- Extracted data -

Content starts

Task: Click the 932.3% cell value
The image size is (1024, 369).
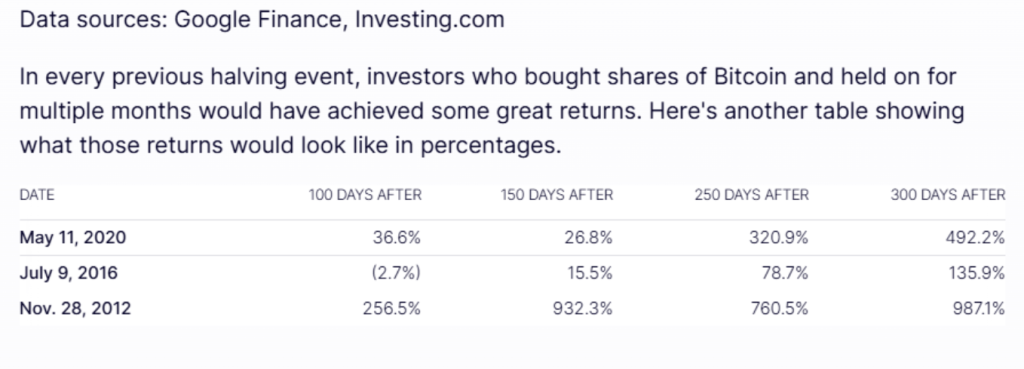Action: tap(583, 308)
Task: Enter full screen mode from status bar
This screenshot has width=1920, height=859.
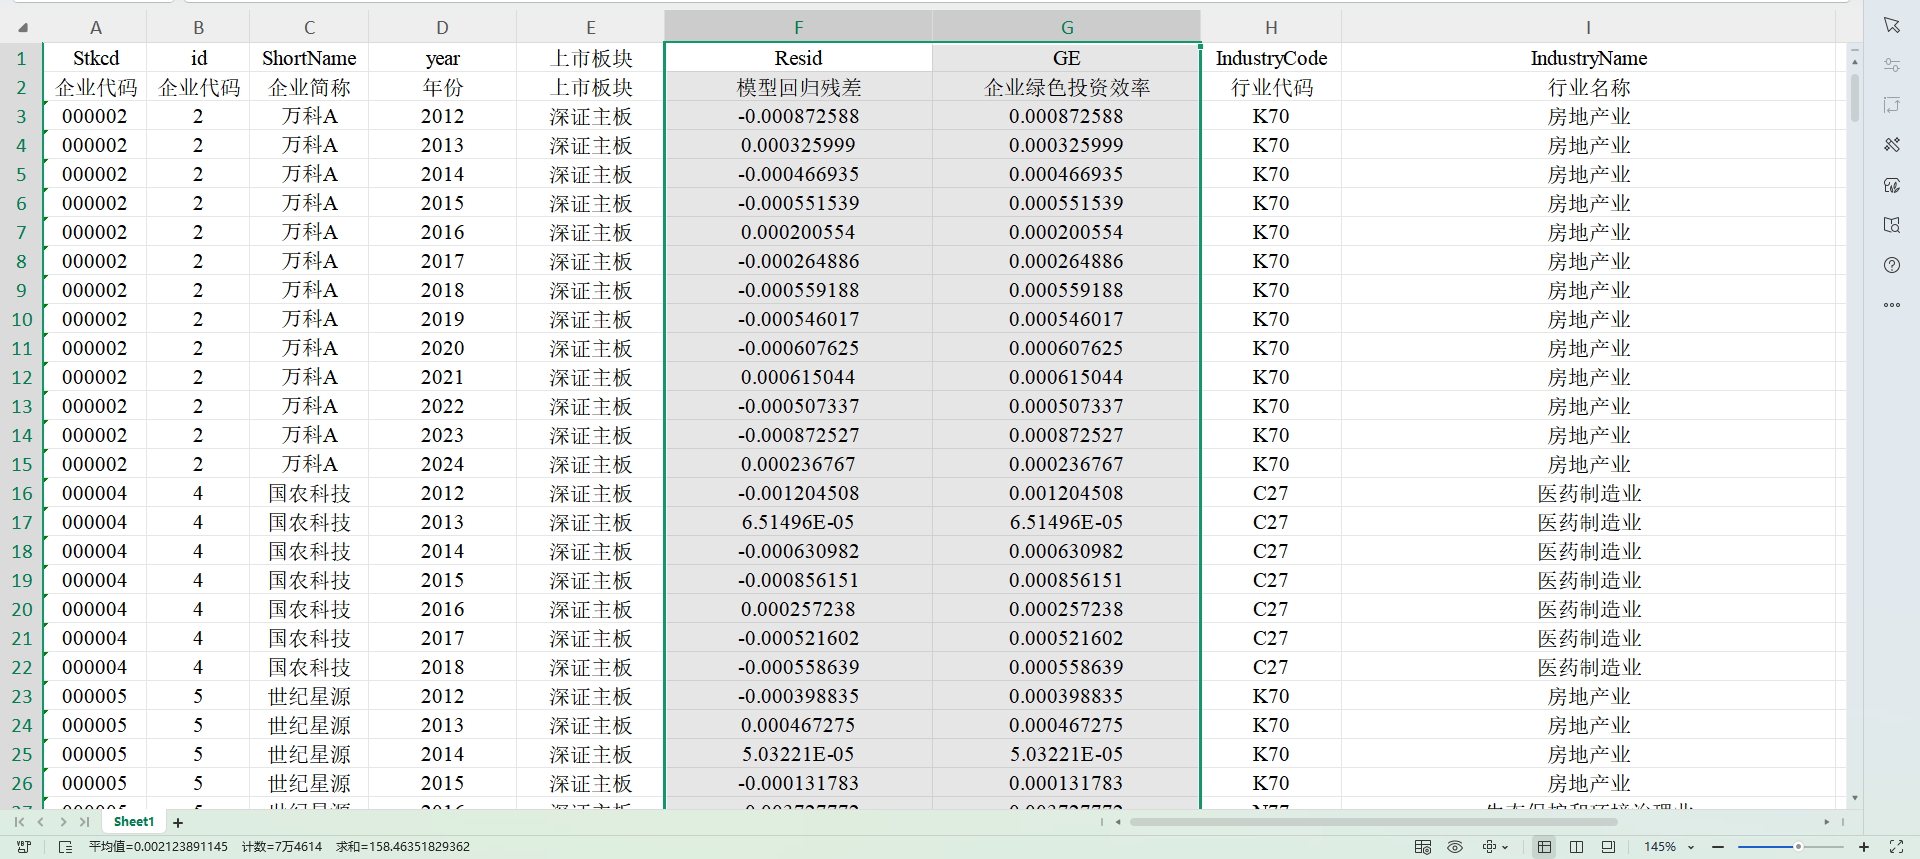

Content ends
Content starts

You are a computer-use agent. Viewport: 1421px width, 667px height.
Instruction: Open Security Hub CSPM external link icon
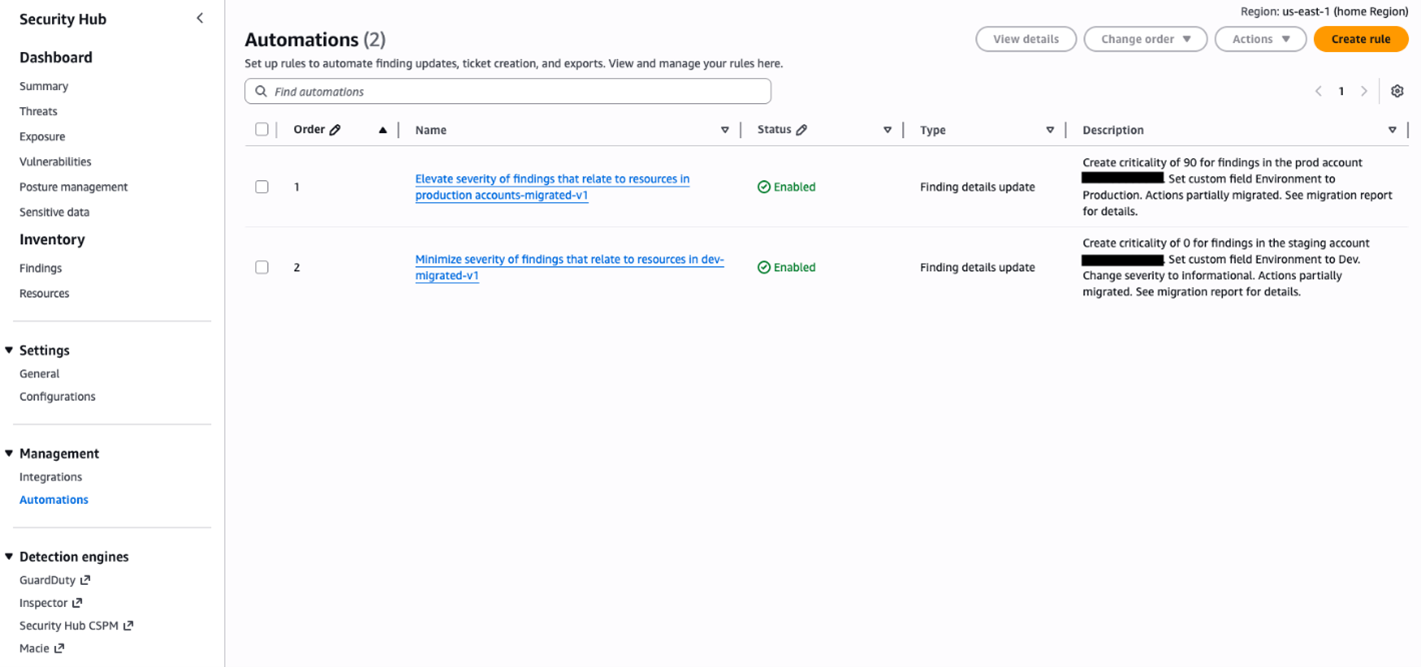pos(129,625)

Content ends

- Work instructions -
Lines containing the word "height" must be found in the data above and copied.

- Answer to the problem -
This screenshot has width=1920, height=859.
You are a computer-use agent. Viewport: 1421px width, 667px height.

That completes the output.